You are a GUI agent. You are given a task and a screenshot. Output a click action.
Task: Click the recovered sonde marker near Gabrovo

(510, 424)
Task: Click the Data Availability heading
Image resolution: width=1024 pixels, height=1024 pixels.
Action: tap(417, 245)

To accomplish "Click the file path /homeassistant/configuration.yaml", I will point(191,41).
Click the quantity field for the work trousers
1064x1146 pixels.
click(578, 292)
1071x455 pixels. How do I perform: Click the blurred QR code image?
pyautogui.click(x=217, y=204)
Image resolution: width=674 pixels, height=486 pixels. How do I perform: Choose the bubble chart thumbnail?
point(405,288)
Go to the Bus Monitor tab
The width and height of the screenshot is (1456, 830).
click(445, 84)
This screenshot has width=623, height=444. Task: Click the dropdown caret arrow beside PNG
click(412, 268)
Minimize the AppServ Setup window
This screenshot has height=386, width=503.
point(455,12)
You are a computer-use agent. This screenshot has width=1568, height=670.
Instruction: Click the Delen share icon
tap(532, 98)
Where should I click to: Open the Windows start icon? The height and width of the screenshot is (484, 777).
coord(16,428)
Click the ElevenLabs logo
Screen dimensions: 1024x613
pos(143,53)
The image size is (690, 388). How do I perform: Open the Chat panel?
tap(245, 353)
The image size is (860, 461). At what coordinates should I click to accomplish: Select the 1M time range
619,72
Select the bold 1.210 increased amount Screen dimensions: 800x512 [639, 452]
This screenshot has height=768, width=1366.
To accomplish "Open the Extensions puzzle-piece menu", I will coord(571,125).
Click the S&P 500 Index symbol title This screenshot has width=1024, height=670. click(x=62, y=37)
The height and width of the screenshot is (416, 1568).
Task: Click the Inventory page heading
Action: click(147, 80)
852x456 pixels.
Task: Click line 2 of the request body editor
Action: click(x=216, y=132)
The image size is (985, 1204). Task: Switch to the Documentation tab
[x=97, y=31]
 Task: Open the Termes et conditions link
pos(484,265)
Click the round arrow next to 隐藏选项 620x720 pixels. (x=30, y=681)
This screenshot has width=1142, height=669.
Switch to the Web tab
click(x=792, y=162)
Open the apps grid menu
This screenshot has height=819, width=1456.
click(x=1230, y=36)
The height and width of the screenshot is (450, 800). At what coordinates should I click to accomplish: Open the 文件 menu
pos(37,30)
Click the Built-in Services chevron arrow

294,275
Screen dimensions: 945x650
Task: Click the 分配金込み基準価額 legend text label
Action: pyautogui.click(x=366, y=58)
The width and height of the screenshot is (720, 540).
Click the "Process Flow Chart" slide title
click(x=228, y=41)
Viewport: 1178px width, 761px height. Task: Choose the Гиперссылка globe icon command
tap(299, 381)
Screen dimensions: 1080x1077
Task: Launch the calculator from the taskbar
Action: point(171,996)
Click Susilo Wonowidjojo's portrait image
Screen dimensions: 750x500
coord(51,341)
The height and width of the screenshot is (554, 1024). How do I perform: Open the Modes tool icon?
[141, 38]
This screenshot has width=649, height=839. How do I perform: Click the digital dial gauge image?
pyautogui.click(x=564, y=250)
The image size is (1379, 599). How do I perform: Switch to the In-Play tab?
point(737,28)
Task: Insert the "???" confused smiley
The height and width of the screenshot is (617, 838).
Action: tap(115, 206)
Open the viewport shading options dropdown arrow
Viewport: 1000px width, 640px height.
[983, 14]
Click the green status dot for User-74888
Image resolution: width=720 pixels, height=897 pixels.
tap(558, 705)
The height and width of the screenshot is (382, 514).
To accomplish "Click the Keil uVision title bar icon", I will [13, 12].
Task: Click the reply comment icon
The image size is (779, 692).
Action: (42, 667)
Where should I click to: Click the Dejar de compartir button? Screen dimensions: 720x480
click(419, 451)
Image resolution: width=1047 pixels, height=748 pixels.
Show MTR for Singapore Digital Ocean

- YOUR INSTRUCTIONS:
Filter the listing above by the word "will"; copy each line that passes.

- EXERCISE ANSWER:
To accomplish "Click the file path /homeassistant/configuration.yaml", I will point(191,41).
To accomplish "Open the Extensions puzzle-piece menu", I will coord(571,125).
To accomplish "Click the Keil uVision title bar icon", I will [13, 12].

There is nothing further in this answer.